AI Tools Compared

Legacy code explanation is one of the most underrated AI use cases. The models don’t need to write perfect new code — they need to read dense, undocumented, historically idiosyncratic code and produce accurate explanations. This guide tests Claude Opus 4.6 and GPT-4o on three real legacy scenarios: a COBOL batch job, a Java EJB 2.x session bean, and an undocumented C utility with global state.

The Test Setup

Each snippet was fed to both models with the same prompt structure:

Explain what this code does. Be specific about:
1. The business logic (not just what the code does syntactically)
2. Any hidden assumptions or hardcoded constraints
3. Potential failure modes
4. What you would need to know before modifying it safely

No additional context was provided — just the code.

Test 1: COBOL Batch Job

       IDENTIFICATION DIVISION.
       PROGRAM-ID. ACCTBAL.
       ENVIRONMENT DIVISION.
       INPUT-OUTPUT SECTION.
       FILE-CONTROL.
           SELECT ACCT-FILE ASSIGN TO ACCTMAST
               ORGANIZATION IS INDEXED
               ACCESS MODE IS DYNAMIC
               RECORD KEY IS ACCT-ID
               FILE STATUS IS WS-FILE-STATUS.
           SELECT REPORT-FILE ASSIGN TO RPTOUT.
       DATA DIVISION.
       FILE SECTION.
       FD  ACCT-FILE.
       01  ACCT-RECORD.
           05  ACCT-ID         PIC 9(10).
           05  ACCT-BALANCE    PIC S9(13)V99 COMP-3.
           05  ACCT-STATUS     PIC X.
               88  ACCT-ACTIVE VALUE 'A'.
               88  ACCT-FROZEN VALUE 'F'.
           05  LAST-TRANS-DATE PIC 9(8).
       PROCEDURE DIVISION.
       MAIN-PARA.
           OPEN INPUT ACCT-FILE
               OUTPUT REPORT-FILE.
           PERFORM READ-AND-REPORT
               UNTIL WS-FILE-STATUS = '10'.
           CLOSE ACCT-FILE REPORT-FILE.
           STOP RUN.
       READ-AND-REPORT.
           READ ACCT-FILE NEXT
               AT END MOVE '10' TO WS-FILE-STATUS.
           IF ACCT-ACTIVE AND ACCT-BALANCE > ZERO
               PERFORM WRITE-BALANCE-LINE.

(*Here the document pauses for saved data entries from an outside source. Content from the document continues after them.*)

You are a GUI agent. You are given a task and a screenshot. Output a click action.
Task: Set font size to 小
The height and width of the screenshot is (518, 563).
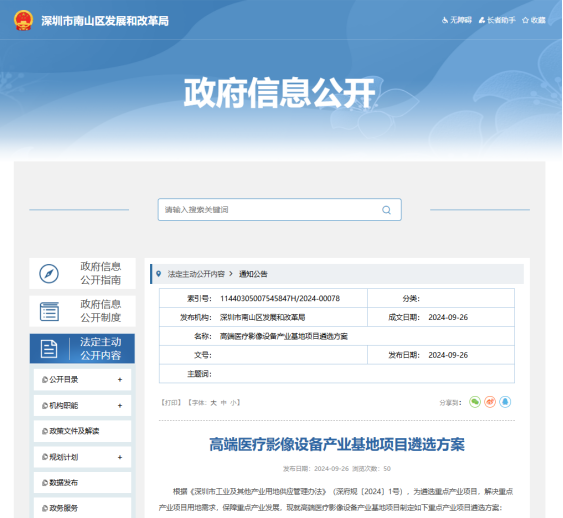(233, 403)
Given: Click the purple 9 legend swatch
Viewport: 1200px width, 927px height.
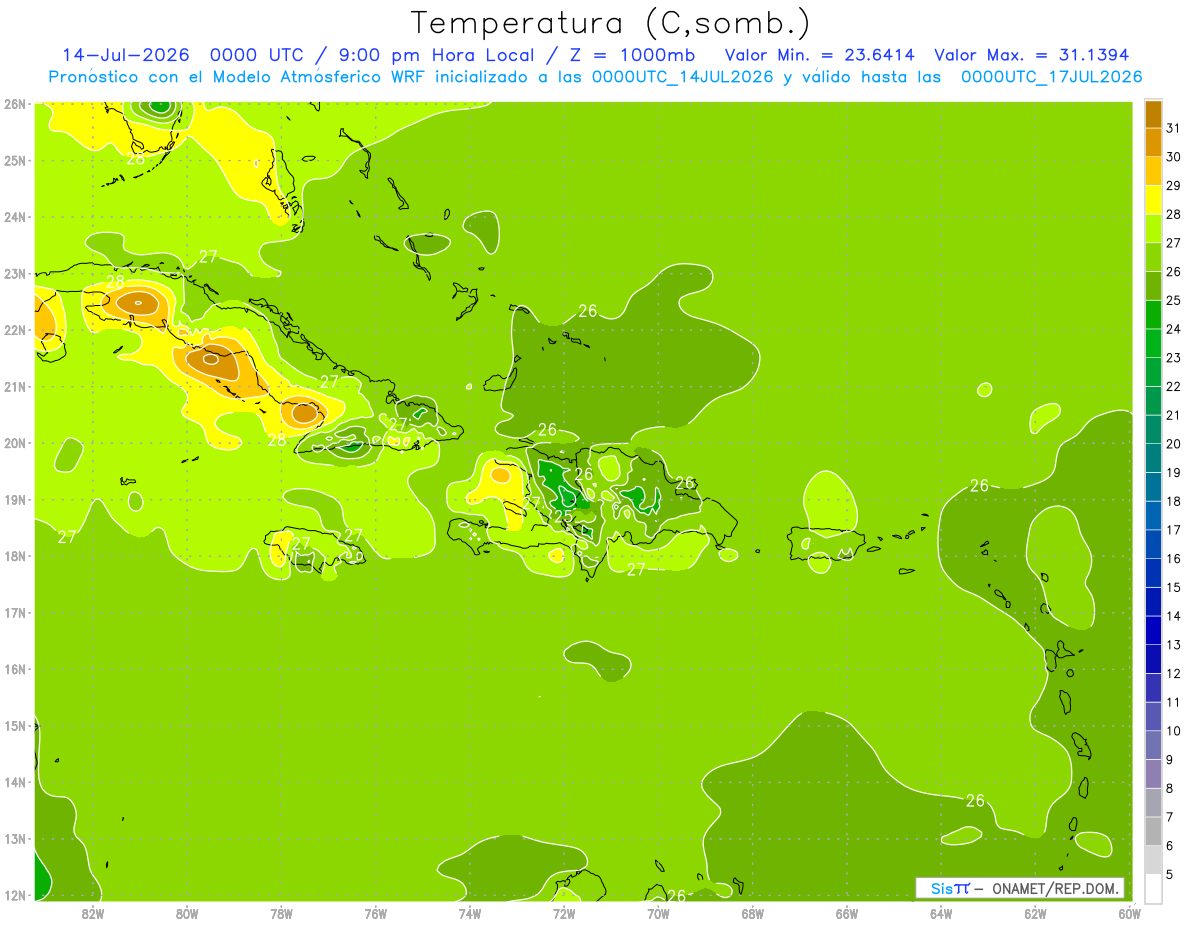Looking at the screenshot, I should (x=1153, y=745).
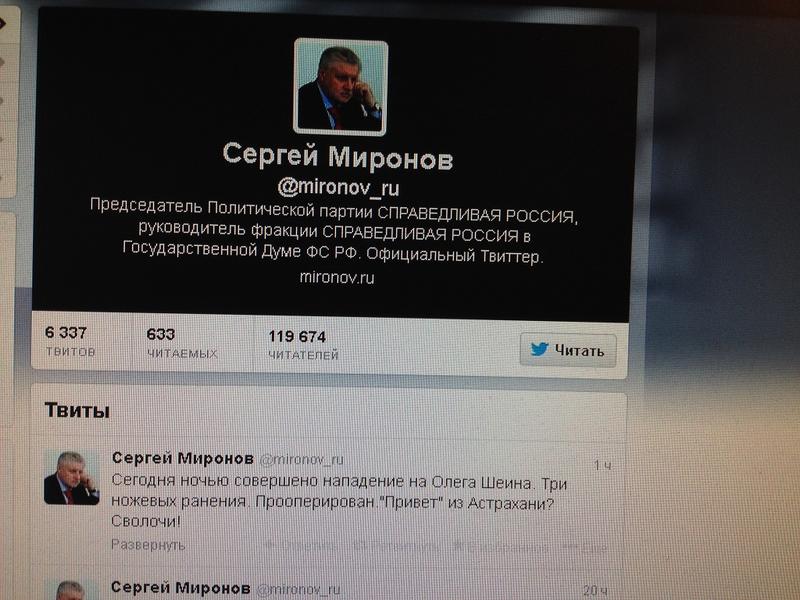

Claude’s explanation (condensed):

This is a sequential report generation job that scans an indexed VSAM account master file (ACCTMAST) and produces a report of active accounts with positive balances. Key points:

Business logic: Only accounts with status ‘A’ (active) AND a balance greater than zero are included. Frozen accounts and zero/negative balances are silently skipped — the report is not a full account listing, it’s specifically a positive-balance active account report. This is likely used for interest calculation or statement generation.

Hidden constraints: ACCT-BALANCE uses COMP-3 (packed decimal) with 2 implied decimal places (V99). Any system reading this field must understand packed decimal encoding — treating it as a regular integer will produce garbage values. The balance field supports up to 13 digits before decimal, so max representable is $9,999,999,999,999.99.

Failure modes: If WS-FILE-STATUS is never set to ‘10’ (end of file not reached due to I/O error), the PERFORM loop runs indefinitely. There’s no error handling on the OPEN or READ statements — a missing or locked file causes an abend with no meaningful message.

Before modifying: Confirm whether negative balances should ever appear in the report (credit accounts?). Understand how LAST-TRANS-DATE is used downstream — it’s read but never written to the report here, suggesting a follow-up process depends on it.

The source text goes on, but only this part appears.